| WORK TO COMPLETE |
An unchanged copy of each entry below is needed; keep the pictures out of it.

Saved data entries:
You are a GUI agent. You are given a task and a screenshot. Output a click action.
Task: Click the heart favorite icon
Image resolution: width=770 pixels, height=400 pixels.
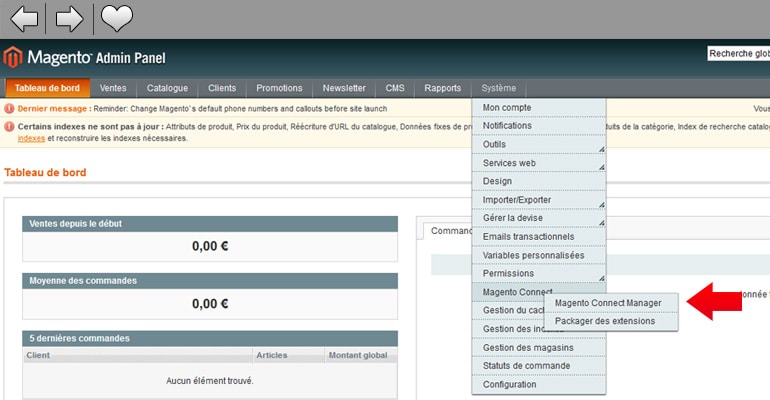point(116,18)
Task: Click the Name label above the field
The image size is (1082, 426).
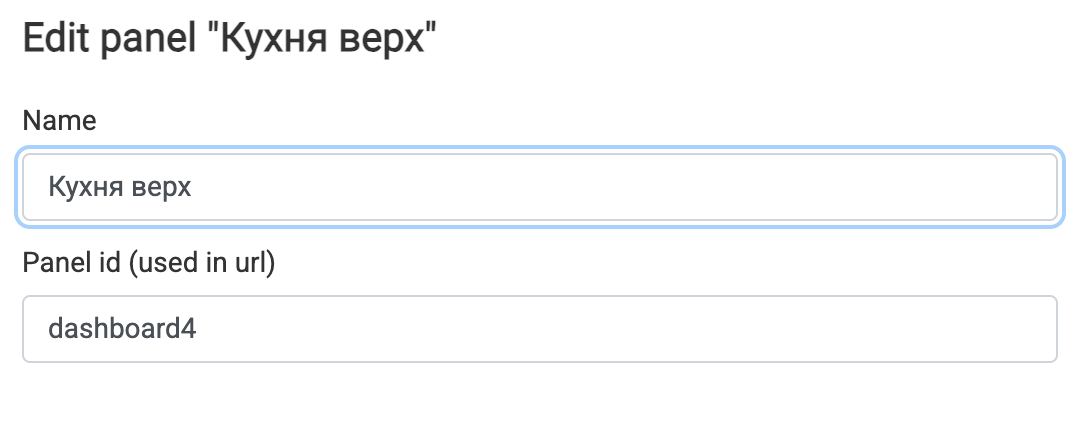Action: tap(59, 121)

| RESULT OF THE EXERCISE |
You are a GUI agent. You are given a task and a screenshot. Output a click action.
Task: Click the heart favorite icon
Image resolution: width=770 pixels, height=400 pixels.
point(116,18)
Task: Click the Name label above the field
The image size is (1082, 426).
Action: tap(59, 121)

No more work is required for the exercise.